Great Moments in Tax Resistance History #1

On April 15, 1969, the late Karl Hess sent the following letter to the Tax Collector, accompanied by his filled-out 1040:

The Declaration of Independence of the United States of America establishes a bill of particulars in regard to intolerable infringements, abuses, and denials of political power which belongs to the people.

The Federal government of the United States of America today is guilty of exactly every sort of infringement, abuse, and denial stated as intolerable by the Declaration of Independence.

I cannot, in conscience, sanction that government by the payment of taxes.

Further, the Federal government of the United States of America has established as a principle, and ruthlessly by the power of its officials enforces as a practice, that it can demand the primary loyalty of the people, that it can exercise all political power on their behalf, that it can wage war without their approval, and that it can and should establish the standards of their behavior and the goals of their lives.

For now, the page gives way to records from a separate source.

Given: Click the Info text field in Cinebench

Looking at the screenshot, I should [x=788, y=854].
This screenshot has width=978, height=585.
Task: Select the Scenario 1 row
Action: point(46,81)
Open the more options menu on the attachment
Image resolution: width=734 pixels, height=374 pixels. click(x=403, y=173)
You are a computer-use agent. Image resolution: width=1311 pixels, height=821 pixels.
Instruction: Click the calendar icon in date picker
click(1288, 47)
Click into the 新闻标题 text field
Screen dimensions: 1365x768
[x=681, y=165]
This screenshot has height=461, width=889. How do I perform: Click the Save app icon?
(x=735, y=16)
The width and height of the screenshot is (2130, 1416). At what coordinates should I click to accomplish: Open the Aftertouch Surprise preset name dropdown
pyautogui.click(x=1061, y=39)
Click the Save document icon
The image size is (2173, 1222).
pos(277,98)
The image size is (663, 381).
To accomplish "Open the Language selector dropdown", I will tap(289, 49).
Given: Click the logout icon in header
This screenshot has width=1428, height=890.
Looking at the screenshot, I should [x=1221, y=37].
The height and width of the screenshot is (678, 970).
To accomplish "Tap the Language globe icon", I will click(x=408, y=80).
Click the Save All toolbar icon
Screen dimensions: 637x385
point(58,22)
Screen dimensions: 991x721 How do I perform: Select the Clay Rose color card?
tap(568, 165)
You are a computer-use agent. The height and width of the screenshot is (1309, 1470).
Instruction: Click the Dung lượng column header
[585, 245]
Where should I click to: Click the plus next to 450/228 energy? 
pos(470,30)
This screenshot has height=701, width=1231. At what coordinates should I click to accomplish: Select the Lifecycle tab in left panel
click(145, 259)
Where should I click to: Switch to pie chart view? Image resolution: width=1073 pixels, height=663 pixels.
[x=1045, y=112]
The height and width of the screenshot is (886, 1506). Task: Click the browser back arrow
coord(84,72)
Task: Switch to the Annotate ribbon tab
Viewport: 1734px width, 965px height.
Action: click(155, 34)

I could not in conscience sanction such a government by the payment of taxes.

Finally, the Declaration of Independence, in the clearest possible language, tells Americans that when a government becomes destructive of the ends of life, liberty, and the pursuit of happiness that it is the right and the duty of the people to abolish such government, to “throw off such governments.”

It is in the spirit of that Declaration, and in comradeship with men everywhere who seek freedom and to throw off such governments, that I now refuse to pay the taxes demanded by the government in the attached form.

[Published in The Libertarian, May 1, 1969]

1 Comments:

At 6:47 AM, Blogger Don Bangert said...

I was just wondering what became of Hess's decision to refuse payment. Ali's comment about him being harassed to the bitter end does not surprise me at all.